Moreton was a relatively cheap option as, unlike its near neighbour, New Brighton, it did not possess a huge fairground, myriad cafes or many of the costly diversions that rapidly devoured my mother's slender housekeeping budget.
I remember the massive sea wall that, when the tide was out, overlooked a Sahara like stretch of sand, while the near constant presence of a gale force wind played havoc with tents, marquees and primus stoves.
A trip to Moreton was never accompanied by the thrill of anticipation that the mention of New Brighton sparked. It was a bit like the difference between going to Santa's grotto or a jumble sale. Both contained toys, but only one held magic. That said, I have many happy memories of the place.
I remember on one of the rare occasions that the tide was actually in watching my father serenely floating amid the huge grey swell, created by the Irish sea, on meeting almost as much concrete as Hitler had put into the Atlantic defences in Normandy, coming to a juddering halt.
On some days the grey of the sea and the wall merged with that of the Wermacht sky, becoming uniformly threatening; but I mainly recall the dazzling bleached blue sky that was scoured by cirrus clouds chivvied and harassed by the wind.
My great aunt Alice had a marquee that sheltered us from the gales as we drank tea made with boiling water purchased from an enterprising chap who, from his nearby cottage/shop, sold it by the scalding pot.
My mother's cousins, Tommy, Queenie and Robert always gave me a few pennies to play one of the five slot machines that huddled under a canvas awning in a nearby field.
I would tremblingly tender my first penny and enjoy the sight of a ball bearing drop into position in front of a spring loaded piston; then I would flick the shining comma shaped handle, sending the ball bearing racing around a vertical bagatelle before it plopped, agonisingly slowly, into a metal cup engraved with the size of the prize. I think it was a three-penny limit. Las Vegas sands we had aplenty but none of the odds.
I don't ever remember going back to the marquee anything but empty handed. Oddly enough I've never been much of a gambler since.
When my mother re-married some years later she bought a small caravan in the Horseshoe Pass and so our family visits to our very own wailing wall ceased, but I did make one visit of my own.
It happened when I was at St Bernard's secondary school and had been invited to go camping in Moreton. I had never been camping before and was quite thrilled at the idea of spending my first night away from home under canvas.
The reality was dreadful as we arrived in Moreton at five o'clock and had run out of food by ten! Why on earth did we imagine that a sliced loaf, some Eccles cakes and a tin of beans would last the weekend? I say we, but in fact I was the only one who had brought anything as my mates had planned to live off the land!

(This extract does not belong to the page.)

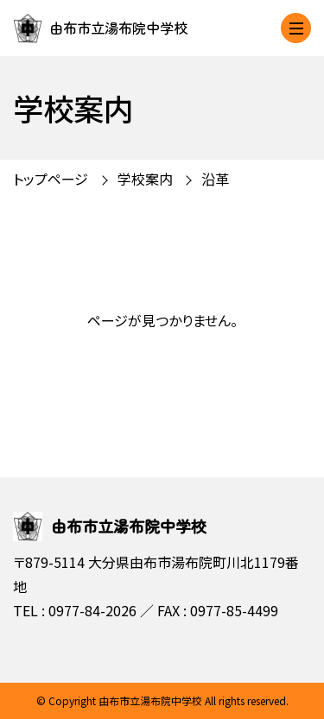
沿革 (215, 178)
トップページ (50, 178)
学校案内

Live off the land? We were camped in sand dunes! What were they thinking of eating? Bent grass stew?
After a night of gnawing hunger I fled on the first train of the day.

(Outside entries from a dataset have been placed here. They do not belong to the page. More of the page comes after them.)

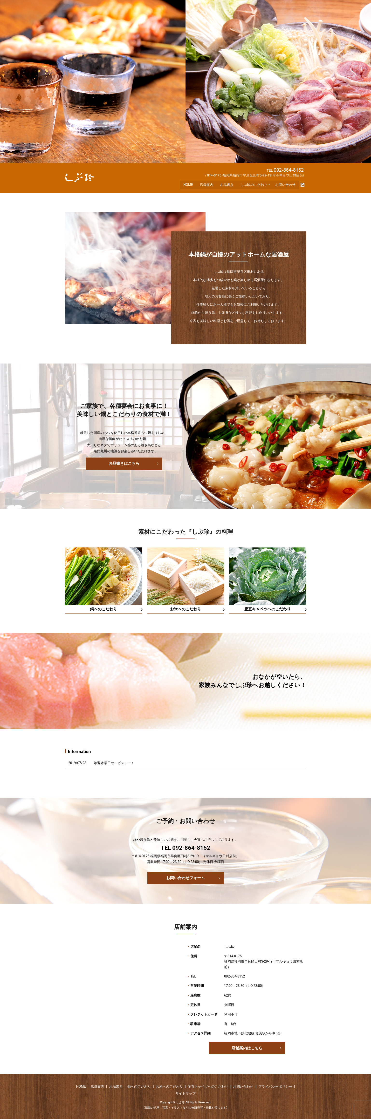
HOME (187, 185)
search (304, 185)
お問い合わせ (285, 185)
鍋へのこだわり (139, 1086)
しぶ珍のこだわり (253, 185)
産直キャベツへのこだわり (208, 1086)
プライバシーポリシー (275, 1086)
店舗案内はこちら (247, 1048)
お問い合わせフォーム (185, 878)
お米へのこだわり (169, 1086)
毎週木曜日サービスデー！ (114, 763)
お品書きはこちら (124, 463)
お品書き (226, 185)
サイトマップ (185, 1093)
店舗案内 (206, 185)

My most vivid memory of Moreton involved my gran, my 'Nin'. She had volunteered to look after me for the day as my mother was at work and had succumbed to my imploring to go to the seaside.
It was August and the endless sands, (the tide was out again!), stretched out like my school holidays. My Nin wasn't up to frolicking about as she had reared eight children of her own and was frankly exhausted and so I decided to take my towel and go cockle gathering.
As I padded further and further from the land I was unaware that my Nin was starting to panic. The poor woman was probably labouring under the delusion that the sea actually came in to Moreton! Nonetheless she was terrified that I would either drown or be swallowed by quicksand.
The reality was that I was happily engrossed in watching for the miniscule springs of water that signified the presence of cockles and after about thirty minutes worth of scrabbling in the wet sand I had a towel filled with cockles, and sand.
My Nin was so pleased to see me that she cheerfully hefted the bulging towel onto her hip and, arrayed like a Peruvian peasant en route to market, via train and bus, made it back home.
Then came the moment when we, or rather she, had to wash the sand from the cockles. I couldn't believe how tenacious the sand was. It took an age to wash it away until eventually we were able to boil them before shelling them.
The result, after all that effort, was that we had a breakfast cup full of the damn things!
Now that cooled the cockles of my heart!